Infatti, soffrii quel giorno di settembre. Soffrii pensando alle persone lì dentro, soffrii pensando alle conseguenze e soffrii pensando alla fine di un epoca, per me e per il resto del mondo, comunque la si voglia vedere.
Quella era la diga, poi venne l'inondazione di cui dicevo prima. E vennero anche le teorie di complotto, i rapimenti, guantanamo, ma anche Milano e Torino e tutto. Gli arabi visti in modo diverso. Si può credere a tutte le teorie, e sono contenta che non vi sia una sola spiegazione. Io la penso in un modo preciso. La penso nel peggiore dei modi.
Ora, dopo cinque anni, nulla accenna a diminuire, anzi. Un bel fuocherello alimentato dai venti.  Forse sono più di venti.

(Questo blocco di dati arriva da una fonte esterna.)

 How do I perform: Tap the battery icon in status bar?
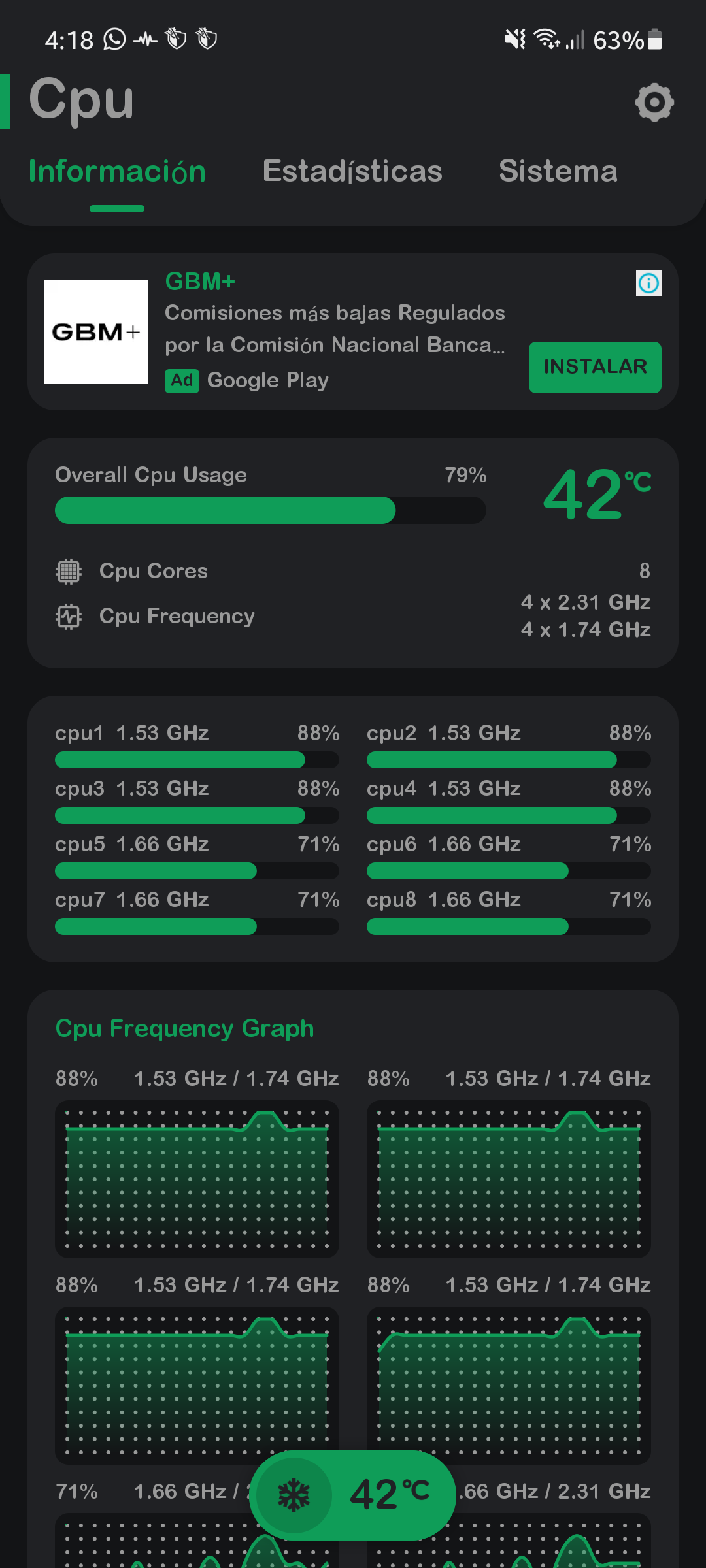(655, 40)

Soffrii anche quando, mia madre, ovviamente più scafata di me per queste cose, disse: "vedrai che in pochi anni ci faranno dei filmoni strappalacrime e un sacco di libri, vedrai", io candidamente credetti che avesse torto. Ma, ovviamente aveva ragione.

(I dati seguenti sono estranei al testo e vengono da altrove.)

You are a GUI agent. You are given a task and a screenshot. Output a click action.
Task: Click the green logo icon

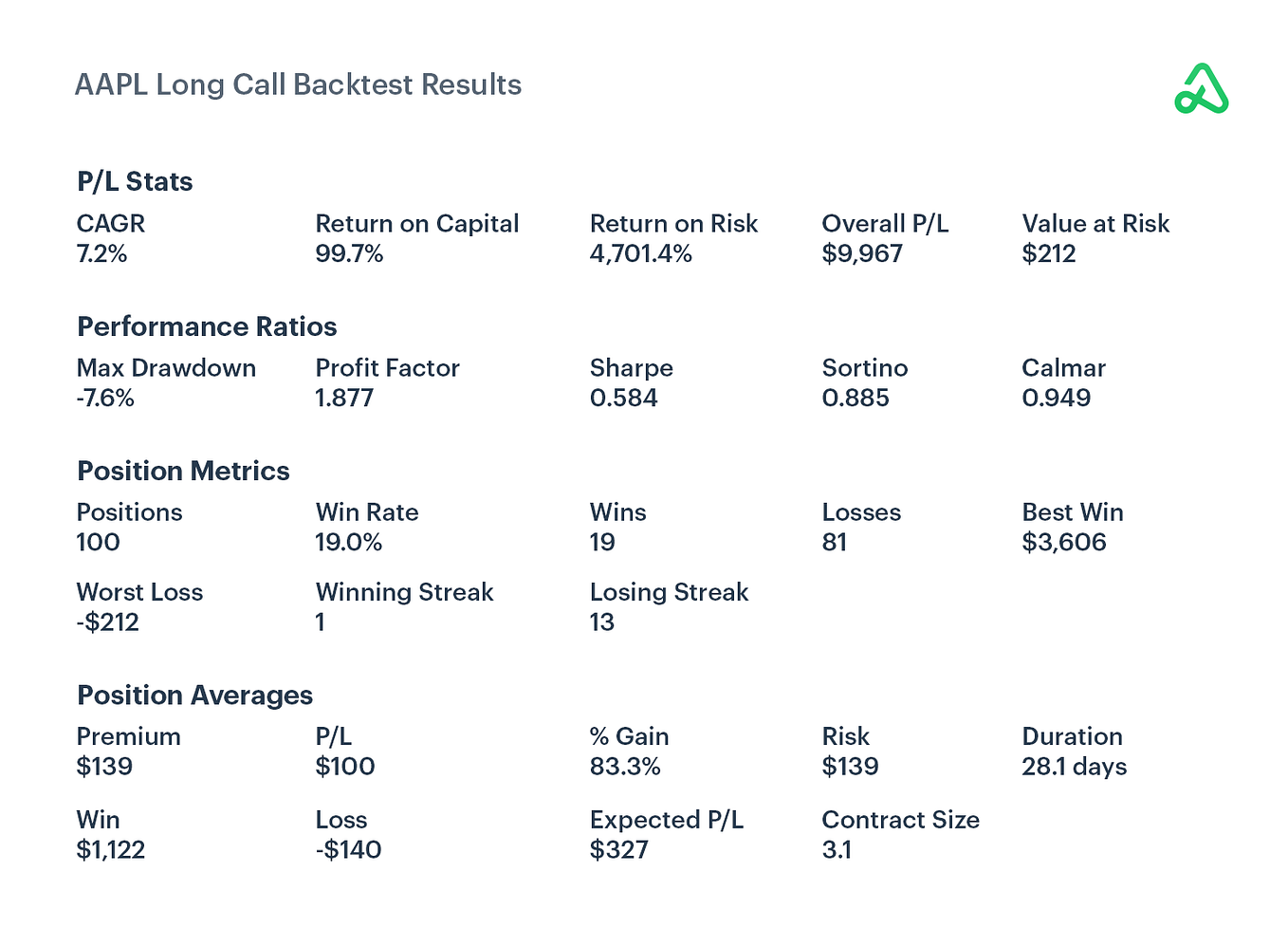click(1201, 90)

Pensavo che ci fosse un limite anche a queste cose, pensavo che su di un dramma così grande, vasto, globale non ci avrebbero aperto un business. Ero più giovane eh. Ed era prima che ricominciassero le crociate.
Però a me non piace fare le crociate, solo le parole al limite. Non mi piace odiare nessuno, di nessuna religione, nazione, colore di pelle e animale mangiato. Non credo nelle crociate, comunque la si voglia vedere. Perchè le vittime, di qua e di là, di su e di giù, sono le stesse: la gente innocente, bambini, donne e uomini, anziani, ragazzi. E sono troppe. Vorrei che la smettessero di propinarci questa fuffa e la piantassero di sporcare il mondo con la violenza. Sono banalità. Ok, e sia. Comunque la si voglia vedere.
 
domenica, 03 settembre 2006
Il patrio suolo mi accoglie puzzolente di porto. Le patrie strade mi riportano verso la città che mi ha dato i natali.
Torino mi accetta di nuovo, giungo dalla collina carica come un moderno mulo. Mi sento male. Malissimo. I palazzi mi soffocano, il Po langue e mi intristisce. Arrivata a casa un corteo di animilli e parentado mi rallegra per qualche tempo.
Dormo molte ore un sonno senza sogni. Apro gli occhi e guardo fuori dalla finestra. Conato di vomito. Depressione.
Sono stata via neanche dieci giorni e mi sento una cacca.
Le vacanze fanno male altro che palle.
Ti rendi conto che in cielo ci sono le stelle, che esiste una terra in cui puoi camminare scalzo. Ti accorgi che i tuoi piedi abbronzati e usati sono molto più belli. L'odore della macchia mediterranea ti lascia il vuoto dentro. Guardare l'orizzonte lontano ti mette in un certo ordine di idee. Vedere la casa di fronte con le tende di plastica me ne mette proprio un'altro.
Torino mi fa decadere come un isotopo radioattivo. Il tempo di dimezzamento è breve cazzo!
Ho bisogno di stare via di più.
Altro che mal d'africa. Io ho il mal di corsica.



Vorrei testare se ho gli anticorpi anche per quell'altro ma per ora non me lo posso permettere.
Il problema che ho il male di un sacco di posti. E ne devo vedere ancora tanti.
Mentre ero da quelle parti c'è stato un attentato a Corte e una notte di inferno con raffiche di vento a 100 km/h (io ero in tenda eh), 18 focolai di incendio la mattina seguente, a cap corse si sono raggiunti i 170 km/h.
Mica sarò io la portatrice sana (?!?) del male?

Fine della parentesi turistico-depressiva.